(Records shown Opens)

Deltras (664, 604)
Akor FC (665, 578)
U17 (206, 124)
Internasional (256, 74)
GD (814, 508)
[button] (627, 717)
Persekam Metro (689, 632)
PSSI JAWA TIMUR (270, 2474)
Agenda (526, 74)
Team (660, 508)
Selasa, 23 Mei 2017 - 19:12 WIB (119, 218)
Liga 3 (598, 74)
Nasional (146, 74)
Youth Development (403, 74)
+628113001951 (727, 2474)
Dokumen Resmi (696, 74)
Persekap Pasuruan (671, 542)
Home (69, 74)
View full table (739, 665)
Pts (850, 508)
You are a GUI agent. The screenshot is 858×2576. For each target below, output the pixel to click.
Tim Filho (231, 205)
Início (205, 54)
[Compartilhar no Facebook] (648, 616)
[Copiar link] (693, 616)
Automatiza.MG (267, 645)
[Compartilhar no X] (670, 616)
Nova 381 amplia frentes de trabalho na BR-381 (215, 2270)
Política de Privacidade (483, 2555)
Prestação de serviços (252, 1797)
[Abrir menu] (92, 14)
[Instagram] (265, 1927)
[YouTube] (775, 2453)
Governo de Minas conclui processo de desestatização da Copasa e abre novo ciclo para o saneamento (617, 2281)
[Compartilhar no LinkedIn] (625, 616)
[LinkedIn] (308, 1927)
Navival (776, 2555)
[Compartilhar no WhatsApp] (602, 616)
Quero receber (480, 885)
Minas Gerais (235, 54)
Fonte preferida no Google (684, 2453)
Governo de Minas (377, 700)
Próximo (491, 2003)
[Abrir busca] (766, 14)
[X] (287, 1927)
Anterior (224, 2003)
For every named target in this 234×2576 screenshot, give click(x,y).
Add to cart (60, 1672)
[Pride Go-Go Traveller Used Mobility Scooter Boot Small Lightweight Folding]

(Records shown Closes)

**Problem description**
Copy out the lines above that hold the string "Governo".

**Your response**
Governo de Minas conclui processo de desestatização da Copasa e abre novo ciclo para o saneamento (617, 2281)
Governo de Minas (377, 700)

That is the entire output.